[GOAL OF THE EXERCISE] Filter the entries beneath this task, copying only the lines that hold the word "agent".

[SUPPLIED INFORMATION]
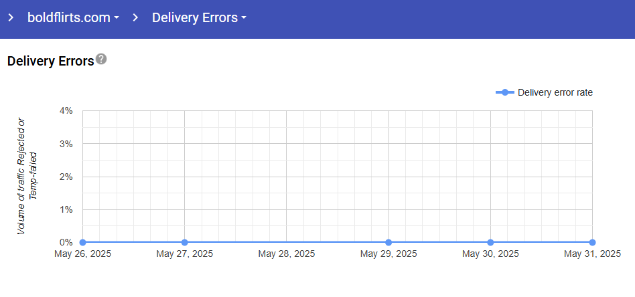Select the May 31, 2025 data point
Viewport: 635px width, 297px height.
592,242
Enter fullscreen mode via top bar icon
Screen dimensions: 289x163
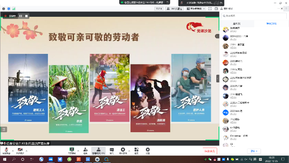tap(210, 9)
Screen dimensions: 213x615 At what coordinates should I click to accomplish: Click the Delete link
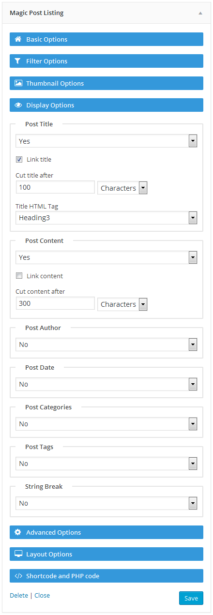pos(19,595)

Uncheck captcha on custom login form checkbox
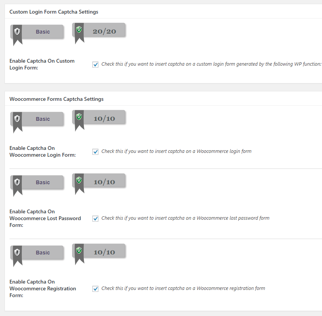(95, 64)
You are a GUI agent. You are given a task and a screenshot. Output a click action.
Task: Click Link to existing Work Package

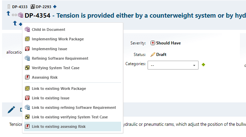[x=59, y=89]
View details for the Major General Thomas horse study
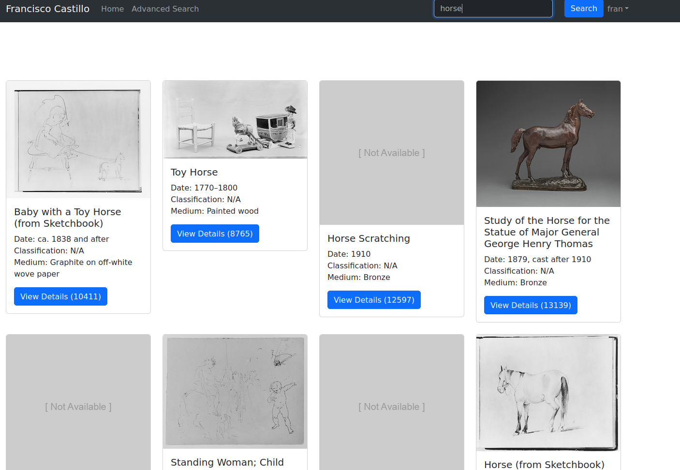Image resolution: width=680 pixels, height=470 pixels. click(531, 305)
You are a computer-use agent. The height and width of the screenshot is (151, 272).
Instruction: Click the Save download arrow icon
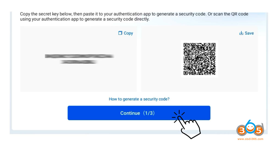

[OUTPUT OF THE EXERCISE]
You are a GUI agent. You are given a task and a screenshot. Output a click action.
You are a computer-use agent. The height and width of the screenshot is (151, 272).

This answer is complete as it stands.